Digitalisation of the railways offers huge potential for passenger growth – and with it opportunities for suppliers, says Roger Williams
With many airlines battling to find additional runway capacity at overcrowded airports, Europe’s railways believe they can double intercity passengers by 2030. Such massive growth is being made possible by ERTMS (the European Rail Traffic Management System), closing gaps between trains and optimising track speeds.
This massive growth in customers has enormous potential for caterers and hospitality providers, as well as significant challenges – the answer to which is undoubtedly digitalisation of customer interfaces and automation of processes. It’s an opportunity for tech suppliers too, as rail caterers look for systems that help them cope with rising demand.
At a recent Digital Rail Revolution conference in Paris, Jenny Gejke, head of Digital Channels at Swedish Railways (SJ), said: “Digitalisation is disrupting the travel experience for the better, and we can learn about what works for the airline industry and apply positive solutions to our trains.”
However, identifying which digital disruptors are the ‘must haves’ while avoiding the ‘white elephants’ is vital if you are going to generate the best return on your investment.
As consumers are switching to apps to browse, book and buy, my consultancy, Explore Catering, took a look at the types of technological sophistication onboard service providers might prioritise in the years ahead.
Understanding user behaviour
They say ‘feedback is the breakfast of champions’ so giving your customers a digital, user-friendly way to detail their ‘likes’ and ‘dislikes’ is a smart move. It brings understanding of their emotional hooks and can help shape future service offers.
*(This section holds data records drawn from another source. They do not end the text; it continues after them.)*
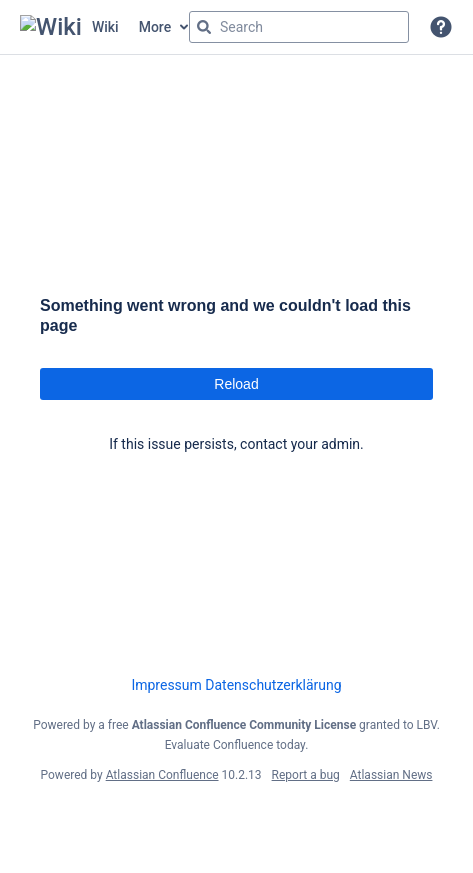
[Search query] (299, 27)
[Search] (204, 27)
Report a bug (306, 775)
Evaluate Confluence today (235, 745)
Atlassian (236, 819)
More (155, 27)
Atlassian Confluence (162, 775)
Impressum (166, 685)
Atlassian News (391, 775)
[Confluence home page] (69, 27)
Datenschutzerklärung (273, 685)
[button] (441, 27)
Consider pushing QRS’s (Quick Response Surveys) directly to your pre-registered customers’ smart devices. Collect and feed qualitative behaviour data into your service delivery review process, either singularly or as part of a customer panel programme. Use an app with notifications prompting a response, or simply send an email link. Digital analytics partners such as Verve and Further, who work with Virgin Atlantic, research in this way following customer bookings.
Open data transfers
All rail customers have one thing in common – they need a ticket. Many railways are moving to mobile ticketing and caterers should consider ways to link advance food purchases to ticketing through train companies (or third-party online ticket agents).
This increases sales opportunities before travel, helps adapt to demand fluctuations and target special offers. Links to travel reward schemes also offer similar opportunities.
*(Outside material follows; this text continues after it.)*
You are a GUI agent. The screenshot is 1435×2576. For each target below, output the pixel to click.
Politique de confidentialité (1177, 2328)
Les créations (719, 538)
Use digital menus either online, via an app or onboard screens, to adapt pricing and match demand, stock availability and time of day. Offer non-food and drink ancillary revenue opportunities such as tickets for major attractions via your EPoS or app.
Early results of ‘at-seat delivery’ apps are showing increased revenues. Including incentives for certain purchases (for example, gifts for home delivery), means you can see how your passengers react to each different stimulus and design future offers accordingly.
‘Real time’ warehouse management means every sale, whether online or onboard, can create a virtual order for replacement stock, instantly defining demand from production kitchens, warehouses and suppliers.
Consider how digitalisation can also help automate other supply and logistics processes, such as staff scheduling; matching goods-in with ‘FIFO’ warehouse space allocation; harmonising train-side deliveries with train ID systems; linking client invoicing direct to onboard scans confirming delivery receipt; and joining product lifecycle and waste tracking with recycling, redundant stock management and product development.
Harvesting data from these and similar activities will help leverage cost efficiencies, measure performance and manage accurate and meaningful KPIs, both internally and with clients.
Apps designed for training staff online, using instructional video streaming, can help inform and ‘up-skill’ employees, simultaneously providing training records and compliance.
Benefits include reduced training resources, fewer courses taking staff away from frontline duties, and brand standards that are more easily maintained. This is being used in Poland by WARS and other companies will follow.
Security of any digital system is critical to protect data and avoid business disruption. Build in back-ups and security systems, business continuity planning, maintenance, licensing and upgrades to reduce risk. Working with the right partners from the start will ensure the right fit for your needs and best value for money.
In short, embrace the right digital technology, engage customers, staff, suppliers and clients through intuitive interfaces and the future success of catering and hospitality in rail seems assured.